- **PAGE TEXT**
[Start of section]

My partner (32F) and I (34M) are getting married this summer, and I think I don't want to get married or be with her long term.
When we got engaged (2 years ago) I felt great about our relationship. It was never perfect, but I felt good about her and our future.
The last 1.5 years has changed a lot. COVID made things hard, and she recently lost a parent, and I would feel very guilty about calling off a wedding to someone who just lost their most important family member.
Before she lost a parent, I was not happy in the relationship and considered calling off our engagement a few times. I'm not interested in her sexually; we used to have a great physical connection but now have sex maybe once every 2 months. I'm probably a pretty average looking guy, but I've become less physically attracted to her. We used to have more in common. I previously thought she would be a great parent, but certain things have made me less confident. I'm much more supportive in helping with her family issues than she is in helping me with mine. We both have good salaries and she makes a little more than me, but I don't trust her with money at all. We were planning to move to my hometown where I always wanted to live after we lived where she wanted to live, that is now on hold and I don't trust that she will want to do that anymore. I'm more easy going than her and she is getting snobbier, which I don't like. We used to not fight a lot, but we fight a lot about the details and cost of the wedding.

[End of section]

Collected data entries:
[Start of section]

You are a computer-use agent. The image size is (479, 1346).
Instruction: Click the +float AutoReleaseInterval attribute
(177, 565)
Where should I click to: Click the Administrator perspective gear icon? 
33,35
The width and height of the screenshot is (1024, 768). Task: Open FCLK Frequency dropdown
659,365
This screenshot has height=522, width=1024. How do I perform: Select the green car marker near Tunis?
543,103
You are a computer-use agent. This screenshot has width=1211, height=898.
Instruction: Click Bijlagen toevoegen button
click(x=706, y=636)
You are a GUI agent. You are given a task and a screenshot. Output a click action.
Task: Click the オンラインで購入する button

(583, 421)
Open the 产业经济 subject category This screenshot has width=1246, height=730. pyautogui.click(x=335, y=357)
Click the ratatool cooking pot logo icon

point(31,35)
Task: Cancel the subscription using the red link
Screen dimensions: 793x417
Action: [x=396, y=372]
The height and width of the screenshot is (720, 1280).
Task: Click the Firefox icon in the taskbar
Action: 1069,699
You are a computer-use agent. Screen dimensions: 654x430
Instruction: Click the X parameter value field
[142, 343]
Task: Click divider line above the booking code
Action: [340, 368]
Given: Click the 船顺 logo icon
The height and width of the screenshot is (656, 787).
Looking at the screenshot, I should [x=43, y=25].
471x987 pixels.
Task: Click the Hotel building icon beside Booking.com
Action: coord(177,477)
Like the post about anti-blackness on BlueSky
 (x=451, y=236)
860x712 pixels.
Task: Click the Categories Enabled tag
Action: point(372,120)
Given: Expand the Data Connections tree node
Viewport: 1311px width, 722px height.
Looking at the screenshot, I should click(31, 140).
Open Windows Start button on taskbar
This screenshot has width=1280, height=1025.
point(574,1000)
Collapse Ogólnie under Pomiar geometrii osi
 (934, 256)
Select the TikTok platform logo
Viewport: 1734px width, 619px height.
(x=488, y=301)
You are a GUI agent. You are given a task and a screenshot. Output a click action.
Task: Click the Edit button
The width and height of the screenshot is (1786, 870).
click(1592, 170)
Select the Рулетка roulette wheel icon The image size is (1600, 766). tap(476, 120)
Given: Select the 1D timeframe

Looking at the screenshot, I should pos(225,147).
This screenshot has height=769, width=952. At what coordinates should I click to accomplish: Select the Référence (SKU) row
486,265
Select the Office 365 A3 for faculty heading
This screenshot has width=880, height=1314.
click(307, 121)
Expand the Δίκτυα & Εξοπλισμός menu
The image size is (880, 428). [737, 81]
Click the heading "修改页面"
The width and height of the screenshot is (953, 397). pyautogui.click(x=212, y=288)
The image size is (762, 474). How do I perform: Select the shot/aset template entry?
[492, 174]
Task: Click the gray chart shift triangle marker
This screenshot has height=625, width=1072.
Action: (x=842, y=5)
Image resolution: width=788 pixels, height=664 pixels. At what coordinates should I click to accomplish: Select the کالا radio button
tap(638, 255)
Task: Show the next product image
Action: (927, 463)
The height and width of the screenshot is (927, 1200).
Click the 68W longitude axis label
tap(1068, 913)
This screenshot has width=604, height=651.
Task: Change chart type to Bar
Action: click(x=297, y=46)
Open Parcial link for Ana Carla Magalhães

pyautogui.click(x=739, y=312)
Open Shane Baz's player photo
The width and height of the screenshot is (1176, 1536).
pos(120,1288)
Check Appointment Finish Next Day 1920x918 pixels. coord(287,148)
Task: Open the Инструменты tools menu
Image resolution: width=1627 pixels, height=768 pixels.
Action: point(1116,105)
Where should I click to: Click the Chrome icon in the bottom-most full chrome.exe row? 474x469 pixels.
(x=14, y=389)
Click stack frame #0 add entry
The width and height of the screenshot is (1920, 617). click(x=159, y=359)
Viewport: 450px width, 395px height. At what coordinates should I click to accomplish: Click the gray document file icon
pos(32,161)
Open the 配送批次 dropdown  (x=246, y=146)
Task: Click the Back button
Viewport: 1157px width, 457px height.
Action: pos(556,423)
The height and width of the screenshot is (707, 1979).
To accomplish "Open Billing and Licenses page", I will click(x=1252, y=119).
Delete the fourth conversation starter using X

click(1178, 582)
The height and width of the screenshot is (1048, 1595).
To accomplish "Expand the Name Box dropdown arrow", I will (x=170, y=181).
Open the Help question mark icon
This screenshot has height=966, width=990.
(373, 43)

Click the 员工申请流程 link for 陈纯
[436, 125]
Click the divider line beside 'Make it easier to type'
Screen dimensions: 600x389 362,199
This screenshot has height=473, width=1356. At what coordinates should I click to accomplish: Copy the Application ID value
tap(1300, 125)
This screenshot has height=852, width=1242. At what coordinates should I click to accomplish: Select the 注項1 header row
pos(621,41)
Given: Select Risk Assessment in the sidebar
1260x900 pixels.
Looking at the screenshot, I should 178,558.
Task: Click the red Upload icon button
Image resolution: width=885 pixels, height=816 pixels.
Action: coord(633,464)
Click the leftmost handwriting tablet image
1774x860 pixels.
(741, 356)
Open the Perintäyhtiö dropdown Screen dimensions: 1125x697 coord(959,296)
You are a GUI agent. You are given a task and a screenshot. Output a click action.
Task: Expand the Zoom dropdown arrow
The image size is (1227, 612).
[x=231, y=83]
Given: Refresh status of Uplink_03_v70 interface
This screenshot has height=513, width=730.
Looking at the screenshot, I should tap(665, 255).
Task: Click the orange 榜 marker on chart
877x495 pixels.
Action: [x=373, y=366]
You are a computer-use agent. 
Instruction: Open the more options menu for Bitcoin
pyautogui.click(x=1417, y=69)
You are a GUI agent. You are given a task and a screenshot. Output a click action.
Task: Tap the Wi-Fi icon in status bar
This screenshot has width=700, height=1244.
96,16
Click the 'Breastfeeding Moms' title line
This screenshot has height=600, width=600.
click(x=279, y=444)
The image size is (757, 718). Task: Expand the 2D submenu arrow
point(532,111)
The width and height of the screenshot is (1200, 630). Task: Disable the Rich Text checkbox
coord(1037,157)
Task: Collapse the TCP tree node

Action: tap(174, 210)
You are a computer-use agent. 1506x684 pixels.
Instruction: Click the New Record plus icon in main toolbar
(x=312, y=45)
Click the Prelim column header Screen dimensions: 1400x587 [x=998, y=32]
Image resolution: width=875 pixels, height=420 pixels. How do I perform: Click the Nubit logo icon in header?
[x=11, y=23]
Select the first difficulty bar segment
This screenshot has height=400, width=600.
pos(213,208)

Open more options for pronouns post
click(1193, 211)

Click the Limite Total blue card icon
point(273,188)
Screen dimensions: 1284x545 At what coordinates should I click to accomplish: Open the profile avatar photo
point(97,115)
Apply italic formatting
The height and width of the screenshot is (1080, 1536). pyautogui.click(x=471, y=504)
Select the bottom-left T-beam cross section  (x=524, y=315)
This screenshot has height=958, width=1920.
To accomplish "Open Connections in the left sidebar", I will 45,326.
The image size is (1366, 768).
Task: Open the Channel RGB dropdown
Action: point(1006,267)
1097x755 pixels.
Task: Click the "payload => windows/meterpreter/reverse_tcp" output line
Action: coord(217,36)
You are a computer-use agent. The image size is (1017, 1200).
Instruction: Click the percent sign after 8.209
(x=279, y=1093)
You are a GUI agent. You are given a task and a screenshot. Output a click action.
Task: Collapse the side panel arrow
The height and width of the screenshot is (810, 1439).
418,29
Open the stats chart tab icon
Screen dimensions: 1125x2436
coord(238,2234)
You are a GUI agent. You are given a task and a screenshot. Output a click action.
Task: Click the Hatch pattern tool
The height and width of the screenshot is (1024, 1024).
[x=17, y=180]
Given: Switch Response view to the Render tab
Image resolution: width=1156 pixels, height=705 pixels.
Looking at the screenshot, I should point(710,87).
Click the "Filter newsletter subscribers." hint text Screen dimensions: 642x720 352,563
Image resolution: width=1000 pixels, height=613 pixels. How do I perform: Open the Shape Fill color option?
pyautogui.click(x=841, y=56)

[End of section]

- **ABOUT THIS TASK**
Resume the post about doubting an upcoming wedding, starting right after its last sentence.

- **OUTPUT FOR THIS EXERCISE**
She has a good heart, we share the same values on many key things, and she has many good qualities, but there's a lot that I don't like anymore. We did counseling but it didn't fix any of the issues I have with her. She can tell that I've lost interest but I don't think she knows that I'm considering leaving. I am 100% confident she wants to be with me; if she broke up with me, I would be shocked but also relieved.
With her, I am not living the life I want to live, and I am worried that if I have a kid with her, I will never get the things in life that I want. This may sound bad, but I also want someone who makes me better, and she doesn't make me better at anything.
She wants to have kids right after the wedding. I used to want that, but now I don't, since then I'll be more stuck with her. A marriage is a lot easier to get out of when kids aren't involved.
This is really hard. We've dated for a long time and she has been very excited to get married. She lost a parent which has been so hard and I have so much sympathy for her. However, I feel like I'm only getting married to make her happy but I feel I'm signing up for a life I don't want, with a person who I've already lost a lot of interest in. If we were not engaged and she had both parents, this relationship would be over, but she is going through the worst thing she ever has and I feel terrible making things worse right now. Part of me thinks I can give it more time and maybe things get better, but this has been getting worse for over a year now.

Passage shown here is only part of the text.